C’est précisément ce qu’a décidé de faire le nouvel entraîneur de l’équipe nationale allemande, Jürgen Klinsmann, en 2004. Au-delà de la mise en œuvre de tactiques plus agressives, sa stratégie nouvelle et radicale a permis d’engendrer une révolution profonde en matière de formation et d’entraînement sportif, au travers de programmes destinés à identifier et à propulser de jeunes joueurs prometteurs au sein des équipes de la ligue nationale allemande. Autrement dit, il s’est agi d’une stratégie à long terme.

Fort heureusement, la direction de l’équipe a compris cette nécessité, et a su persévérer, malgré le manque de résultats à court terme. L’assistant-entraîneur de Klinsmann, Joachim Löw, lui a par la suite succédé, devenant l’architecte du défi sportif de 2014.

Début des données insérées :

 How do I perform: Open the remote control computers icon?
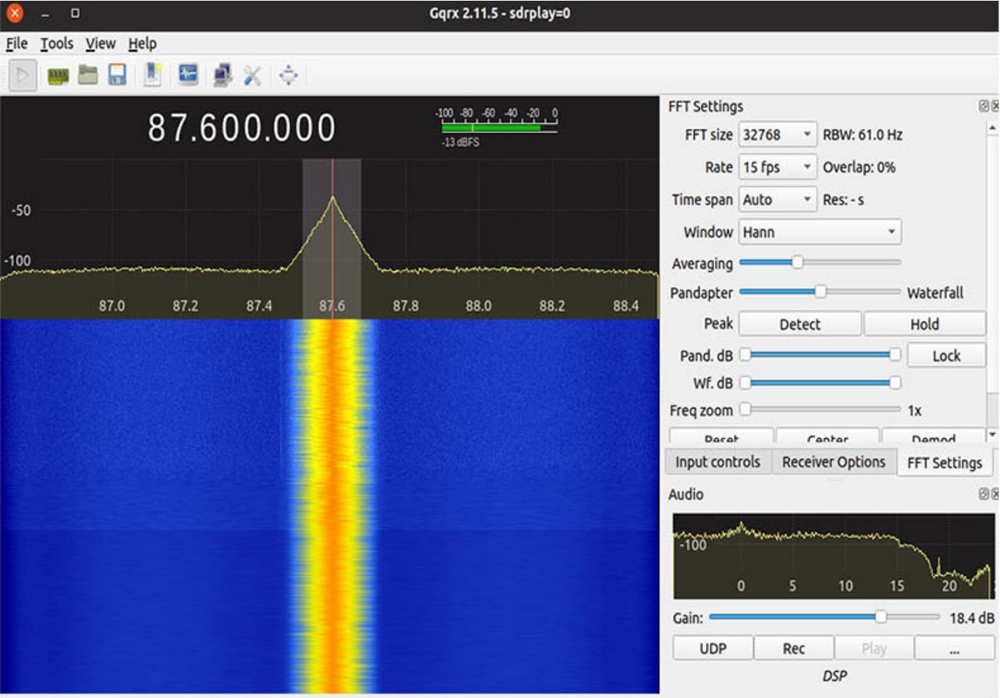[222, 75]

La révolution footballistique allemande s’est reflétée dans l’économie. À partir de 2013, le social-démocrate et chancelier Gerhard Schröder a mis en œuvre une série de réformes destinées à accroître la flexibilité du marché du travail et, plus généralement, à poser les fondations d’une prospérité à long terme.

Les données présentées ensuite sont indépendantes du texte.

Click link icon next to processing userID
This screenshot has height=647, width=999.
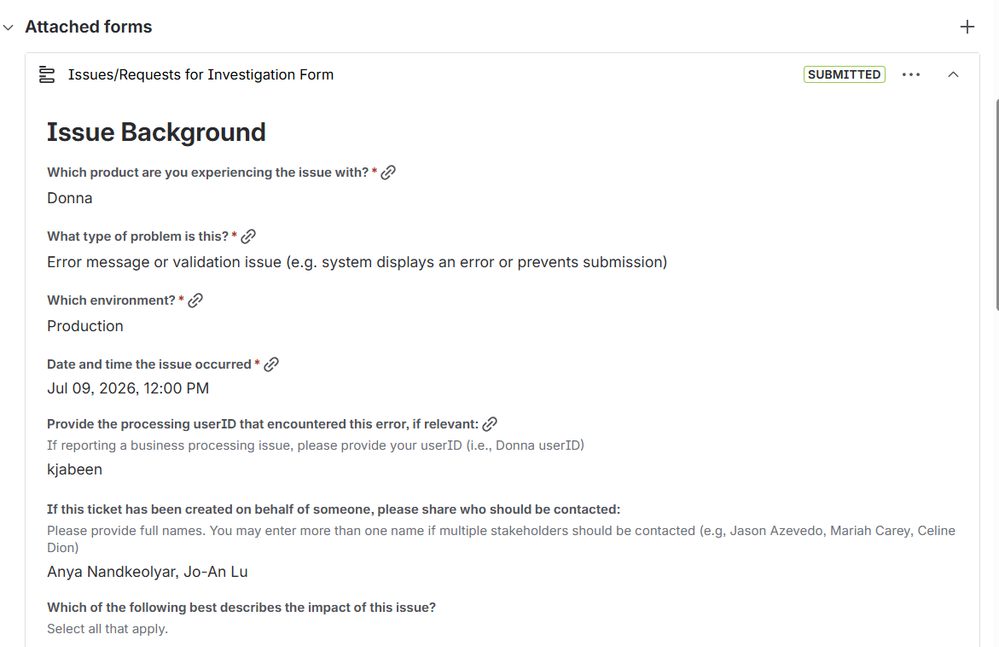(x=489, y=424)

Cette approche axée sur l’avenir a toutefois souffert de sérieuses conséquences politiques à court terme, Schröder perdant l’élection suivante, et voyant la popularité de son parti s’éroder considérablement. Ni Schröder, ni Klinsmann n’ont atteint le statut de superstar. Pour autant, ils ont su mener des réformes d’importance.

D’autres enseignements peuvent être tirés de ces expériences par les Allemands et les Européens. L’une de ces leçons concerne l’intégration des étrangers. Toutes les grandes équipes européennes, dont la sélection allemande, reposent sur des joueurs d’origine étrangère. Lors du match contre le Brésil, Miroslav Klose a battu le record du nombre de buts marqués en Coupe du monde, lui dont la famille est issue de Pologne. Pour moitié Ghanéen, Jérôme Boateng s’est démarqué en tant que pilier de la défense allemande. Quant à Mesut Özil, joueur aux origines turques, il s’est illustré par de nombreuses passes superbes et affûtées. Balotelli lui-même, héros italien de l’EURO 2012, est le fils d’immigrés ghanéens.

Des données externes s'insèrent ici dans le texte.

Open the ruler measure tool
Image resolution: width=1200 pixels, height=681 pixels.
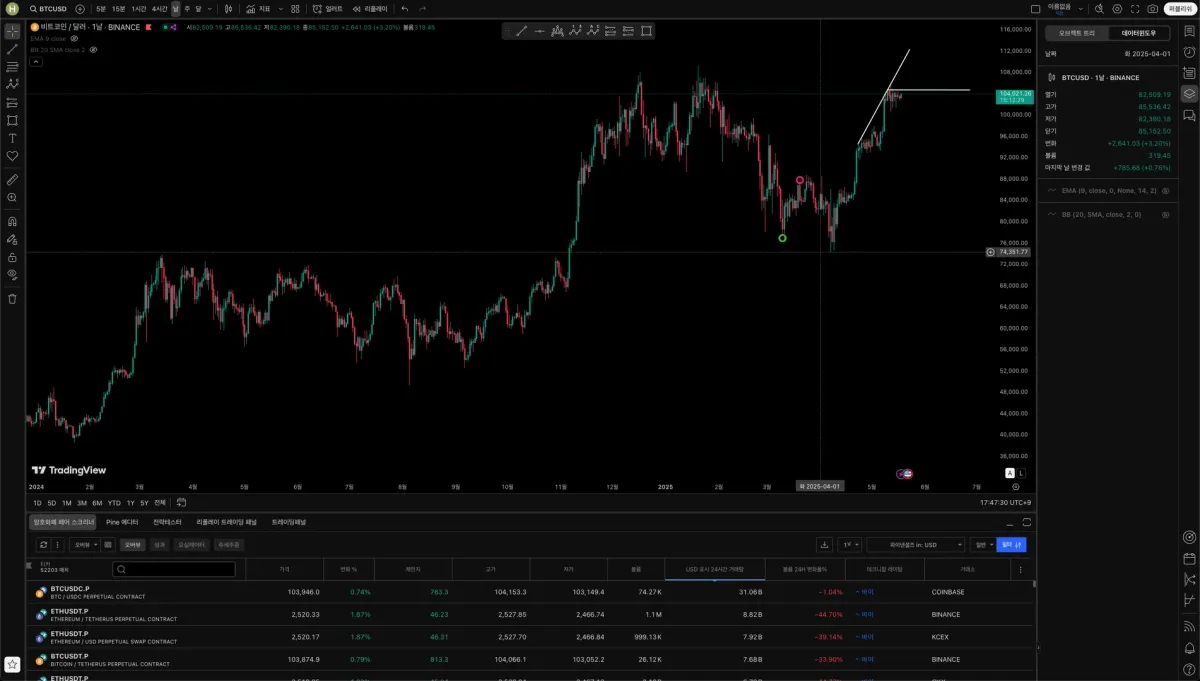pos(12,180)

Mais l’enseignement le plus important réside en fin de compte dans l’inefficacité des solutions miracles et autres gestes footballistiques magiques. Les performances exceptionnelles d’un joueur de football vedette peuvent certes apparaître sublimes – voire transcendantes – de la même manière que les mécanismes de sauvetage et autres pactes de relance peuvent contribuer à rallier les marchés et à faire renaître les espoirs. Pour autant, leur impact demeure éphémère.

Constance, assurance et viabilité de la réussite exigent la mise en œuvre de mesures d’avenir, axées sur la construction de solides fondamentaux. L’Europe a besoin d’une approche de ce type, d’une vision qui englobe un certain nombre d’ajustements et de programmes microéconomiques susceptibles d’encourager la mobilité, la flexibilité et l’innovation. Si tous les États européens parvenaient à s’inspirer du modèle allemand, l’Europe pourrait alors commencer à apparaître – et à jouer – comme une équipe championne.